FIA revisa regras dos motores para 2027 para aumentar potência da combustão
Por que isso importa:
A mudança aborda as crescentes críticas de pilotos e equipes sobre a forte dependência dos carros de 2026 na recuperação e gerenciamento de energia. Os estilos de direção que economizam energia elétrica levantando o pé cedo ou reduzindo a agressividade nas curvas geraram preocupações de segurança — especialmente após o acidente de Oliver Bearman em Suzuka ao se aproximar de um carro mais lento. O movimento da FIA sinaliza o compromisso de preservar o DNA do F1 de potência bruta de combustão, ainda integrando a tecnologia híbrida.
Os detalhes:
- Correções de curto prazo foram introduzidas antes de Miami: aumento do "super clipping" de 250kW para 350kW para maior recuperação de energia em aceleração total, e redução da cota de recuperação durante o Q3 de 8MJ para 7MJ.
- A FIA afirma que as mudanças em Miami melhoraram a competição e nenhum problema de segurança foi identificado.
- Para 2027, a divisão de potência quase 50:50 será alterada: ~50kW a mais do ICE, ~50kW a menos do ERS.
- Como o aumento do fluxo de combustível pode exigir modificações de hardware, as mudanças são direcionadas para 2027, e não para esta temporada.
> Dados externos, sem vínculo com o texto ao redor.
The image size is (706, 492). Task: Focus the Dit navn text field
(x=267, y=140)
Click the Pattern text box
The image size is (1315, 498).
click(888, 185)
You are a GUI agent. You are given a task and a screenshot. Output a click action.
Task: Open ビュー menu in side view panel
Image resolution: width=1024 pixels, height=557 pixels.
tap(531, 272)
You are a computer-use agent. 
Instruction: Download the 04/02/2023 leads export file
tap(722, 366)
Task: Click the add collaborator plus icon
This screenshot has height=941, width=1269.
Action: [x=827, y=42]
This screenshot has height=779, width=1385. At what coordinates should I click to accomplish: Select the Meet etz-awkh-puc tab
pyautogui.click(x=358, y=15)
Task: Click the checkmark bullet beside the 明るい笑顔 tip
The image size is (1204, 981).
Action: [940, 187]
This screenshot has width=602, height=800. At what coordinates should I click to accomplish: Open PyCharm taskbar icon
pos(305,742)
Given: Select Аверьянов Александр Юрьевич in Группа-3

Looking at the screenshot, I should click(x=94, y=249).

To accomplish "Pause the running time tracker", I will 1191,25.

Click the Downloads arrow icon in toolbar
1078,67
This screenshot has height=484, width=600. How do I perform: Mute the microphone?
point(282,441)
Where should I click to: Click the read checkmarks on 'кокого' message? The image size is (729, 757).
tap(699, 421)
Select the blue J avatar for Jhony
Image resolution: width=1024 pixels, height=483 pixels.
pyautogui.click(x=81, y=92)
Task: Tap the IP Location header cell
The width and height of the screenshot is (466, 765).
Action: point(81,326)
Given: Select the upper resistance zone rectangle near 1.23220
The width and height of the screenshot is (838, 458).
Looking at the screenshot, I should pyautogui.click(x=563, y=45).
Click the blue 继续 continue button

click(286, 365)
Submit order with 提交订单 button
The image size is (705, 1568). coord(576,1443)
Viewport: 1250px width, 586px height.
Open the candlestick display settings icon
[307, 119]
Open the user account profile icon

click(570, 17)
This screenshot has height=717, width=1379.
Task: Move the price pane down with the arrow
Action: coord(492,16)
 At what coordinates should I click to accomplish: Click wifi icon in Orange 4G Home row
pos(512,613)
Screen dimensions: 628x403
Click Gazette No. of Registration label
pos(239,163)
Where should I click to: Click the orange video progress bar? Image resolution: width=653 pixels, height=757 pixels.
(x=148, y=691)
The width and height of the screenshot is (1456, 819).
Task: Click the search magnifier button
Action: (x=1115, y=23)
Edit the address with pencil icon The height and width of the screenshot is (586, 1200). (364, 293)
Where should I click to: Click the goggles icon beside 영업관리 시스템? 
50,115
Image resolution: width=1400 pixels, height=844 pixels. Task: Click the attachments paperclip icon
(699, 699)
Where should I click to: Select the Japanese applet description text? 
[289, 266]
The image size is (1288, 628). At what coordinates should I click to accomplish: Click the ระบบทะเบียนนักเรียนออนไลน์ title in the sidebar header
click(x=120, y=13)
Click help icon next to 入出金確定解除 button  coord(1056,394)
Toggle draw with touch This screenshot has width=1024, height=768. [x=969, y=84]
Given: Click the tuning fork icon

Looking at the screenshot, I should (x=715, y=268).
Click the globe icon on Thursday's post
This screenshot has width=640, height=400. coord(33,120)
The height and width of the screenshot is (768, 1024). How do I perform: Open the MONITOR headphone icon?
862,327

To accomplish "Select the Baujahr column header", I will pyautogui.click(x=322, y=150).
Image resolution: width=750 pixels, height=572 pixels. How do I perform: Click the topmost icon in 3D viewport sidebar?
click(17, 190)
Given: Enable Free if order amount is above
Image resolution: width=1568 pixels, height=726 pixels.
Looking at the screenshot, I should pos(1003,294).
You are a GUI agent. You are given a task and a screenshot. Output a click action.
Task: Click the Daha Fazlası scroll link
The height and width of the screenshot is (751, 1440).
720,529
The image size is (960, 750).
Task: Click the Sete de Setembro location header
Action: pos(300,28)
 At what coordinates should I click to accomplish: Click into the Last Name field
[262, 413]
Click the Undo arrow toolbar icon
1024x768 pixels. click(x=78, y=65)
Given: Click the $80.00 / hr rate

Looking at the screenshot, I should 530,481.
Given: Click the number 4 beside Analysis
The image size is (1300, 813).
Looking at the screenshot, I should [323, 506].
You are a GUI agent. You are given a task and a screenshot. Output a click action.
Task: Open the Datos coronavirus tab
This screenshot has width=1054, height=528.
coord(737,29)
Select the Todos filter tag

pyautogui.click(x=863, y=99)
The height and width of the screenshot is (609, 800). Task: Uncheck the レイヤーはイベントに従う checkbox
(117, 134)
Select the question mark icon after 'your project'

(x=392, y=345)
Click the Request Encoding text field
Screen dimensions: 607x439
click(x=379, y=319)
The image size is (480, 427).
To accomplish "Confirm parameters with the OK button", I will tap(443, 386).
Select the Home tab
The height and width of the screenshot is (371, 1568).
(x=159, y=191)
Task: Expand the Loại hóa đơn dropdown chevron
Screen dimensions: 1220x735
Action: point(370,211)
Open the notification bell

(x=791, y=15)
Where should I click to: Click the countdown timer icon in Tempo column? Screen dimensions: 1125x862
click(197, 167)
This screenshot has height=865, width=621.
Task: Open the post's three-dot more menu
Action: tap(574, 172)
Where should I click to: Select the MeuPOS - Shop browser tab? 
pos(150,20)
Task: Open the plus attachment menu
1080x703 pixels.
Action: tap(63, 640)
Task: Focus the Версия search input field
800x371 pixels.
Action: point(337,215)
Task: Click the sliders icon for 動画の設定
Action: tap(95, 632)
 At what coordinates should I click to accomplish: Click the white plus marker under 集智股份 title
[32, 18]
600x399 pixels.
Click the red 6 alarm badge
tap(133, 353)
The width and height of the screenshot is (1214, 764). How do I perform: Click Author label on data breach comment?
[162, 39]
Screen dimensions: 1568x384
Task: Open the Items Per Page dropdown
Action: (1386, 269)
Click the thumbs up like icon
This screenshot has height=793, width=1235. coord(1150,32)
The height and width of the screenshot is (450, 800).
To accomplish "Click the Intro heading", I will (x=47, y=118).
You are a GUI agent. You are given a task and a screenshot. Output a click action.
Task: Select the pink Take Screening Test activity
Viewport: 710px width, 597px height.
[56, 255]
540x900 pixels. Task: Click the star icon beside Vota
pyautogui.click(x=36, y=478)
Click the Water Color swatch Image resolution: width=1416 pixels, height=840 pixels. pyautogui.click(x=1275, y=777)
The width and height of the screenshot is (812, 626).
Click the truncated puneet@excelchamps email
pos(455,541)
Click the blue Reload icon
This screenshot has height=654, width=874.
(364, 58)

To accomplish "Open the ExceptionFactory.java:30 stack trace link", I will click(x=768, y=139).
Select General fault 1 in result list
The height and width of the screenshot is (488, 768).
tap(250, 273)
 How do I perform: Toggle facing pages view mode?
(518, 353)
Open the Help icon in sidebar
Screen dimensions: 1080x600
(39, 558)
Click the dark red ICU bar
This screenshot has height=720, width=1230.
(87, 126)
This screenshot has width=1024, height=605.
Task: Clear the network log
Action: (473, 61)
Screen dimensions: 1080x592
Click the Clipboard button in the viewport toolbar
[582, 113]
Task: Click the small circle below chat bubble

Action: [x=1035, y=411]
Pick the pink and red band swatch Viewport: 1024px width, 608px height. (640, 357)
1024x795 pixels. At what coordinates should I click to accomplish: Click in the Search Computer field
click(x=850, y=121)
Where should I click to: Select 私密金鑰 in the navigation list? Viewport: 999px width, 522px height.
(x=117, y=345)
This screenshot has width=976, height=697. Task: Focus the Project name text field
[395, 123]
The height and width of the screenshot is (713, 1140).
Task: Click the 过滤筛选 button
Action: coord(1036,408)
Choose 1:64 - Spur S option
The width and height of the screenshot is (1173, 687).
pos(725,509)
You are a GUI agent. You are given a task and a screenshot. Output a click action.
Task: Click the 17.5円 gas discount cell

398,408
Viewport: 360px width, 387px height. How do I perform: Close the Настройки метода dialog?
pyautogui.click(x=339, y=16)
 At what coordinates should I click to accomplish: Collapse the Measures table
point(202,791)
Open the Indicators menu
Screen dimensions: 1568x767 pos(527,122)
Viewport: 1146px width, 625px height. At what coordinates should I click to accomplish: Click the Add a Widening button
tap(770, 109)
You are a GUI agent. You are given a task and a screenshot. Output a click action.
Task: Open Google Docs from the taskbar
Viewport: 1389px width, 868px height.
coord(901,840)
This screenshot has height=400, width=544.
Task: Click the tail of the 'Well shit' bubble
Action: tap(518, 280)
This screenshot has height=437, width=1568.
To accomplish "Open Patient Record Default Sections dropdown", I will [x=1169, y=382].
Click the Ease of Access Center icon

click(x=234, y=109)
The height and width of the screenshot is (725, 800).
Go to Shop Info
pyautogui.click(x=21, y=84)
- Reuniões envolveram equipes, fabricantes e partes interessadas da F1 durante a pausa estendida após o cancelamento das corridas no Bahrein e na Arábia Saudita.
O que vem a seguir:
- Discussões detalhadas adicionais em grupos técnicos compostos por equipes e fabricantes de motores são necessárias antes de finalizar o pacote.
- As alterações refinadas serão apresentadas para uma votação eletrônica do Conselho Mundial de Esportes a Motor, com os fabricantes de motores votando no pacote.
- Ajustes adicionais de curto prazo para segurança de largada, condições de pista molhada e sinalização visual estão sendo avaliados para corridas futuras, como o Canadá.